Her şey o kadar hızlı gelişiyordu ki yüreğim pırpır etmekten havalanacaktı. Daha tanışmamızın üstünden iki hafta geçmişti ki gelip beni istemişler, bir hafta sonra yüzükleri de takmıştık. Artık nişanlıydım, adı konmuştu rahatça görebilecektim Nedim'i. Her günüm her dakikamda o vardı. Bugün bir ay olmuştu nişanlanalı ama onsuz bir günüm dahi geçmemişti. Her gün işe gitmeden karşılaşır yol boyu sohbet eder çıkışlarda da birlikte zaman geçirirdik. Evimizin hayalini kurar, yapacağım yemeğin et mi sebze mi olacağını bile tartışırdık.

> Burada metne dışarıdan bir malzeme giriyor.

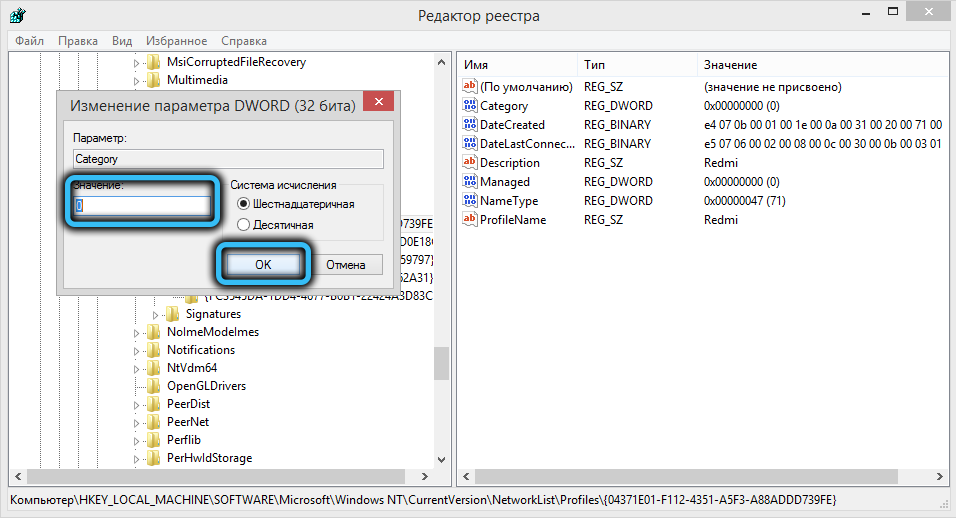Select the Шестнадцатеричная radio button
This screenshot has width=956, height=518.
pyautogui.click(x=243, y=204)
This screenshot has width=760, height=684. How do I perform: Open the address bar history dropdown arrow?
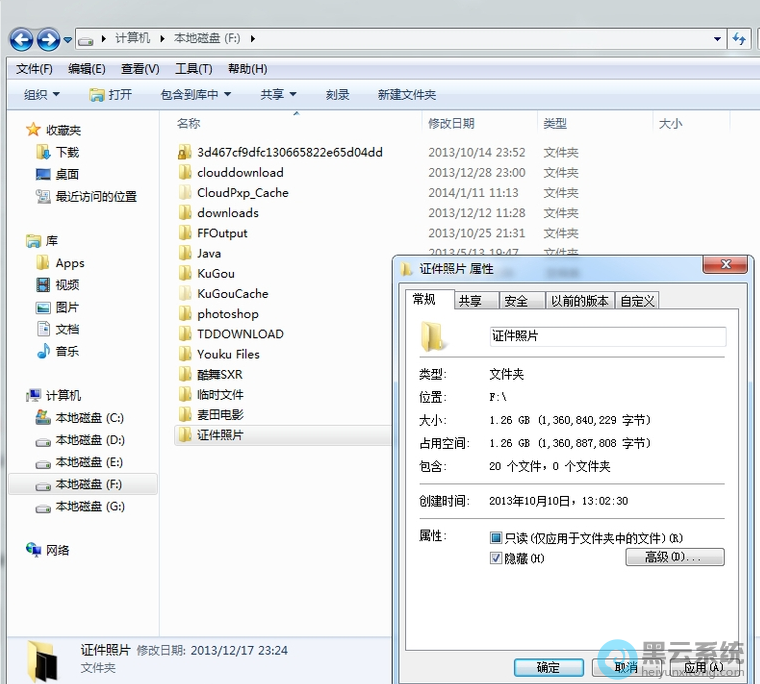(718, 39)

Düğünümüz için gün saymak yeni hobim olmuştu. Bahar gelini olacaktım. Uçuş uçuş uzun duvaklı, gövdesi Fransız danteli üstüne küçük beyaz inci detayları olan, kuyruklu bir gelinliğim olacaktı. Hayallerimin gelinliği için mahallemizin terzi teyzesi Nermin Hanım'dan sözünü almıştım bile.

Nazan Altındağ olarak son aylarımın tadını çıkarmalıydım. Ailemle vakit geçirmek en büyük vazifem olmalıydı son aylarda. Sonra ki yaşantım Nedim Şencan'ın eşi Nazan Şencan olarak evine bağlı, annemden öğrendiğim ev kültürü ile geçecekti. Çocuklarım olacak ama onları istedikleri gibi yetiştirecektim, kitap okumalarına karışmadan. Her akşam soframda ki sevgi dolu yemeklerimle Nedim'imi karşılayacak, âşık olduğum adamın ağız şapırdatma sesini bile en sevdiğim şarkının en güzel melodisi olarak dinleyecektim.

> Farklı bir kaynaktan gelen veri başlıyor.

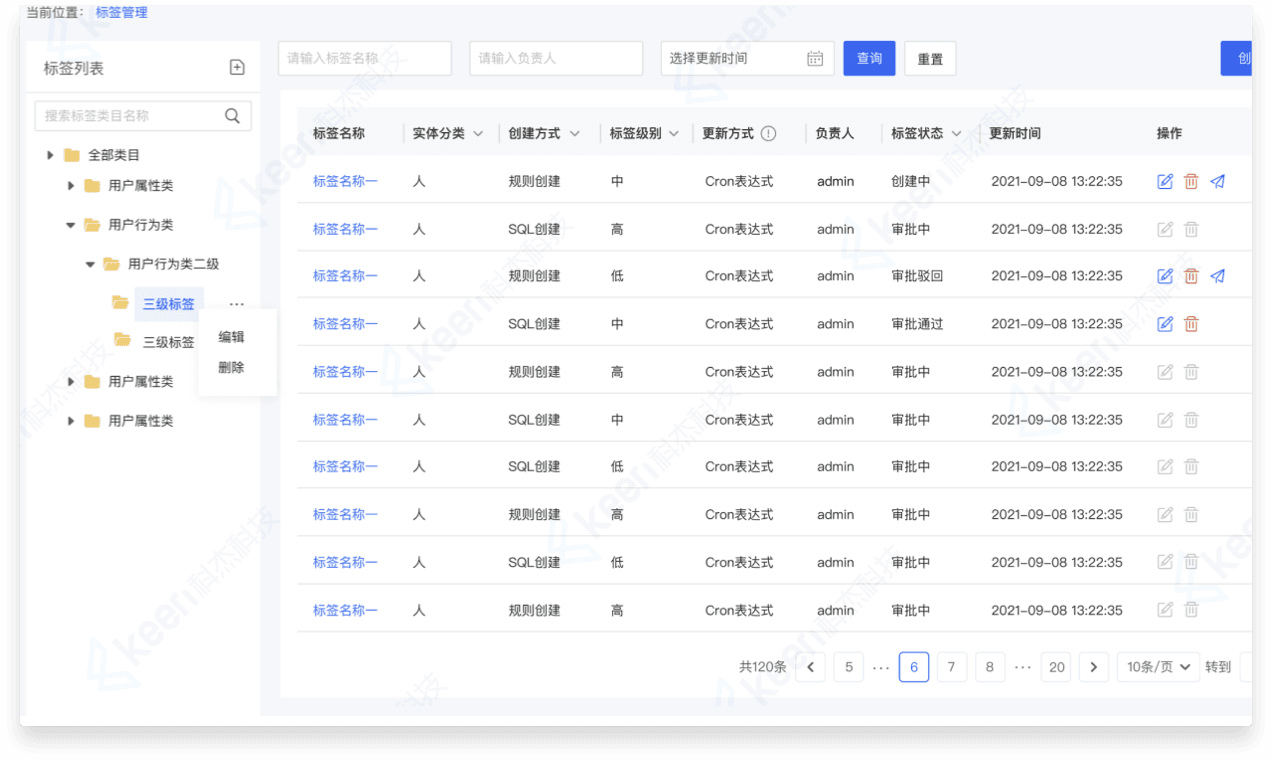Screen dimensions: 1272x760
Task: Click the edit icon in the first table row
Action: 1165,181
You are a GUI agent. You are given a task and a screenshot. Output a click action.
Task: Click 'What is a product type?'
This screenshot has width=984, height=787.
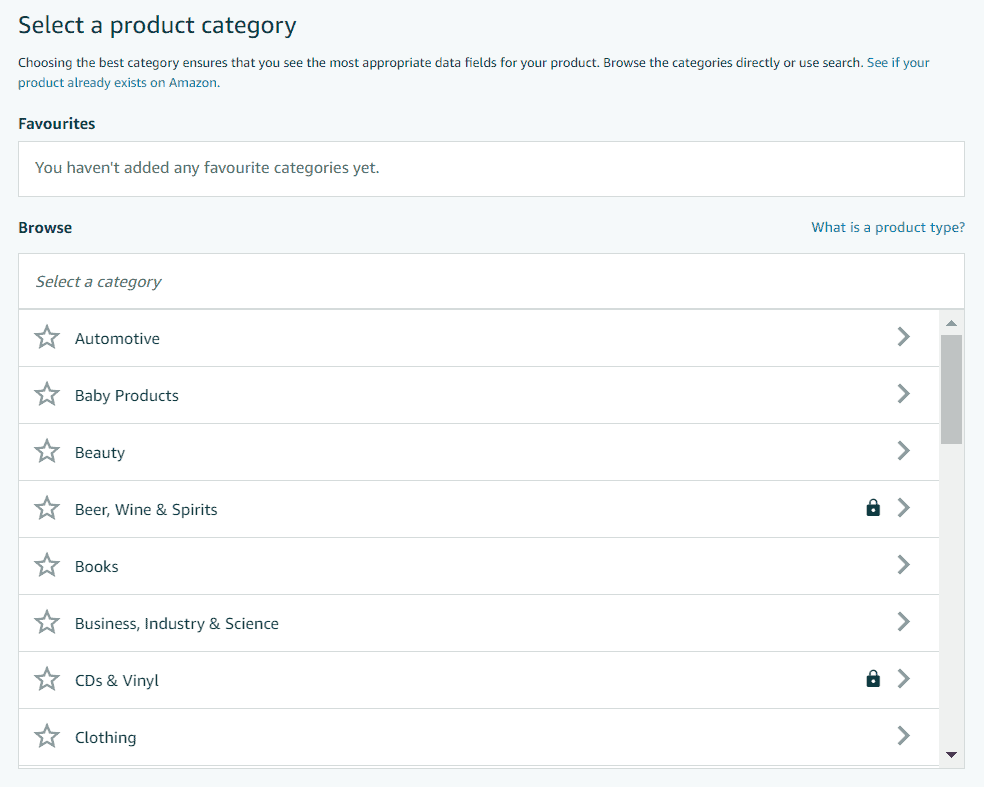click(x=887, y=227)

Masal tadında heyecanlar yaşadığım ilk aşkım, ilk saflığımla kendimce kurduğum hayallerimi gerçekleştiriyordum. Sırada ki hayalimin mekânı ise şehrin âşıklarının gürültüden uzak buluşma yeri olarak seçtiğim Giresun kalesiydi.

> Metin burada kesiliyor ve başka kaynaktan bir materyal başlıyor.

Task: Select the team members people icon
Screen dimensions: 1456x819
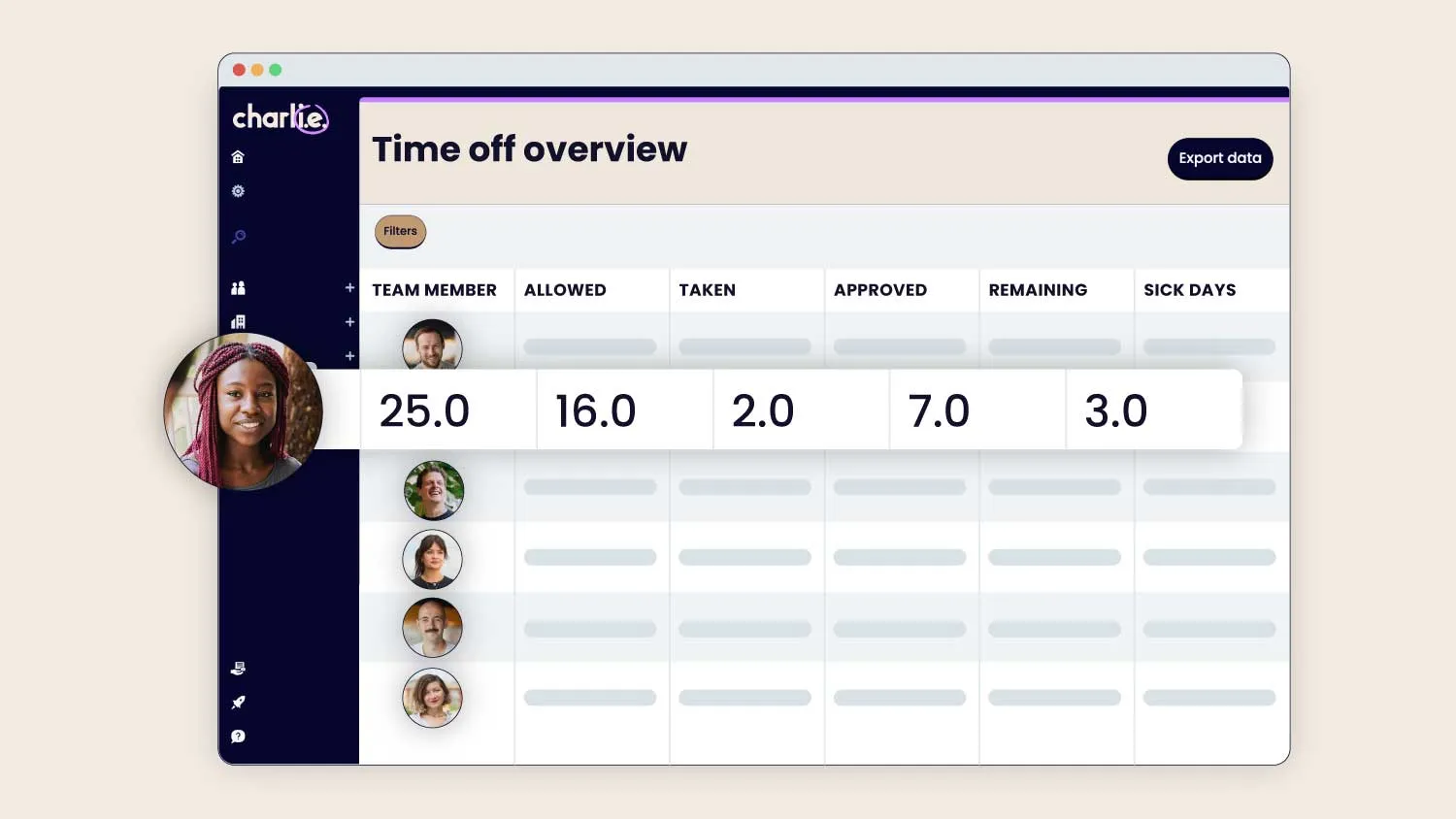Action: pyautogui.click(x=238, y=288)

"Nedim ne iyi ettik de geldik buraya. Hep ailemle ya da mahalleden komşularla gelirdik burada pikniğe. Kalenin hiç bu kadar güzel olduğunu fark etmemişim daha önce. Şu yıllara meydana okuyan heybetli ağaçlar, surlardan izlediğimiz deniz manzarası bile ayrı güzel bugün. " dedim.

Nedim bir yandan gözlerini bez örtüdeki yemeklerden alamıyor bir yandan ise ağzı dolu bir kalabalıkla bana cevap vermeye çalışıyordu.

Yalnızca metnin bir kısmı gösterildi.